## [Task description]
Duplicate the lines of the data below, starting from the line that contains "The width and height of the screenshot is (1024, 426)." and continuing through the end of the data, with both ends included.

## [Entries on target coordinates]
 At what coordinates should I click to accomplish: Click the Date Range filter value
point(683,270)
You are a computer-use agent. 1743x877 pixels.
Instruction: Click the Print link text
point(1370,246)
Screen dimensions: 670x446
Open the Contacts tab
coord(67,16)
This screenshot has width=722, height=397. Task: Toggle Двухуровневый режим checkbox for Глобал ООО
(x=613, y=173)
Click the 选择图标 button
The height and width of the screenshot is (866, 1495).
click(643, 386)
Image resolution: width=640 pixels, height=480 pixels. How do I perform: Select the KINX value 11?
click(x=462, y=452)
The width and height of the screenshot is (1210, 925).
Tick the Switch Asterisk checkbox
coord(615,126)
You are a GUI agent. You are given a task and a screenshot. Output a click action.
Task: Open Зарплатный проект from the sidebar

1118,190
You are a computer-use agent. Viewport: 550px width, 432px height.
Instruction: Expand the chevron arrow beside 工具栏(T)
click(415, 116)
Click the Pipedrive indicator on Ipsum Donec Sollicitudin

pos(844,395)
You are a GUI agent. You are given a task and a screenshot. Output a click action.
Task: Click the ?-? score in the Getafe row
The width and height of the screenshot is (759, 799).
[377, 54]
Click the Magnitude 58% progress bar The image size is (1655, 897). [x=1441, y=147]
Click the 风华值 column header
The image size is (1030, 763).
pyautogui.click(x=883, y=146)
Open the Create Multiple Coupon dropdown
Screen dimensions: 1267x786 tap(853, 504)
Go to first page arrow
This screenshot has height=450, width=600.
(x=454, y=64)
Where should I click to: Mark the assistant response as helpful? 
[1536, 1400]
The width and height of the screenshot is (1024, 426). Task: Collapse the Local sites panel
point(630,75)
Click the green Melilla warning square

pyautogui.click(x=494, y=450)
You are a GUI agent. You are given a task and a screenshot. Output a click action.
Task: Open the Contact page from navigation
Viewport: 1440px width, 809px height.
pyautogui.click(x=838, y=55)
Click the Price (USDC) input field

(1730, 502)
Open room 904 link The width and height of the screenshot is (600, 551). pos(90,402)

## [Output below]
The width and height of the screenshot is (1024, 426). Task: Collapse the Local sites panel
point(630,75)
Click the green Melilla warning square

pyautogui.click(x=494, y=450)
You are a GUI agent. You are given a task and a screenshot. Output a click action.
Task: Open the Contact page from navigation
Viewport: 1440px width, 809px height.
pyautogui.click(x=838, y=55)
Click the Price (USDC) input field

(1730, 502)
Open room 904 link The width and height of the screenshot is (600, 551). pos(90,402)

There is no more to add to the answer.